In your copy, include every line of the listing below exactly but none of the pictures.

+---+

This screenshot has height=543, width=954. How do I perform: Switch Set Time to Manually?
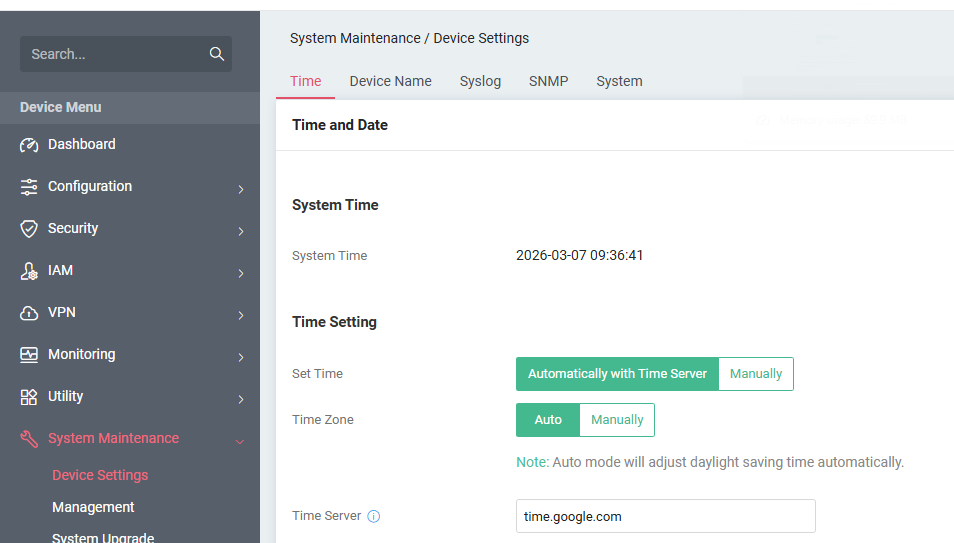click(x=756, y=374)
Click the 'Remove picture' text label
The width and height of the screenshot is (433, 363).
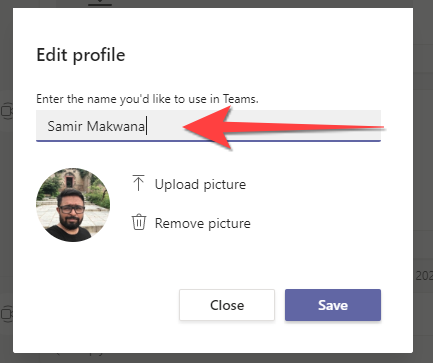point(203,223)
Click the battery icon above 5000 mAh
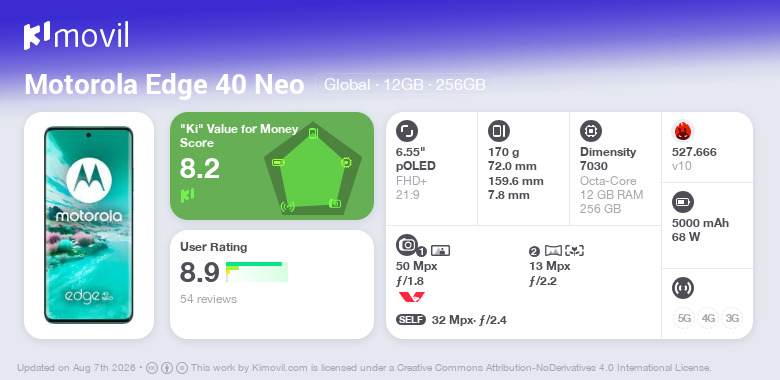The image size is (780, 380). click(x=682, y=202)
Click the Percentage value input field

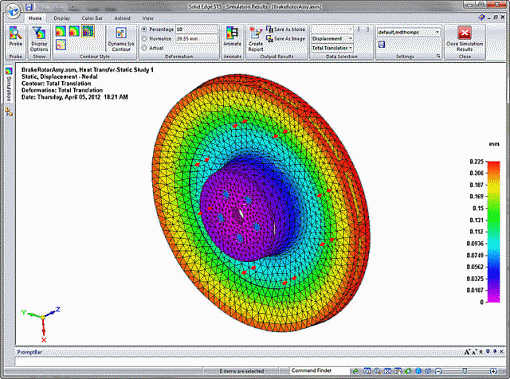(x=196, y=29)
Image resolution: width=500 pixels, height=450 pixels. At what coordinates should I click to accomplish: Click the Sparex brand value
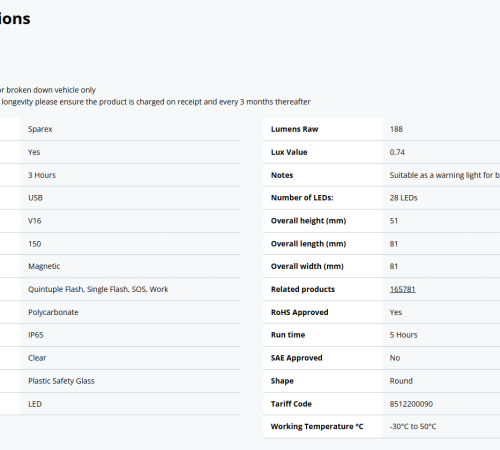(40, 129)
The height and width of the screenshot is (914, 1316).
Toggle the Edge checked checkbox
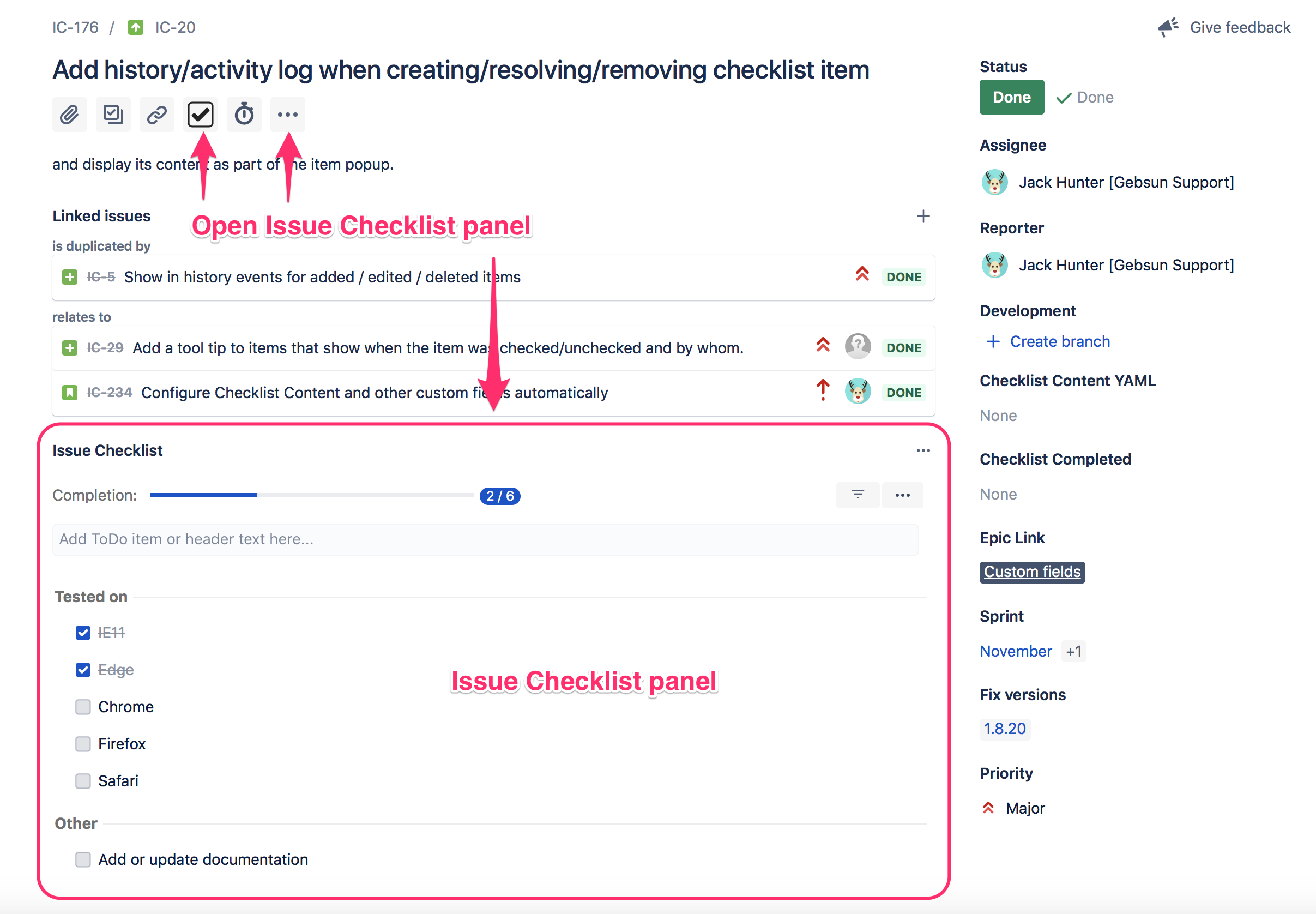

+---+

● Task result:
This screenshot has height=543, width=954. How do I perform: Switch Set Time to Manually?
click(x=756, y=374)
Click the 'Remove picture' text label
The width and height of the screenshot is (433, 363).
point(203,223)
Click the battery icon above 5000 mAh
The image size is (780, 380). click(x=682, y=202)
Click the Percentage value input field

(x=196, y=29)
Image resolution: width=500 pixels, height=450 pixels. At what coordinates should I click to accomplish: Click the Sparex brand value
(40, 129)
The height and width of the screenshot is (914, 1316).
Toggle the Edge checked checkbox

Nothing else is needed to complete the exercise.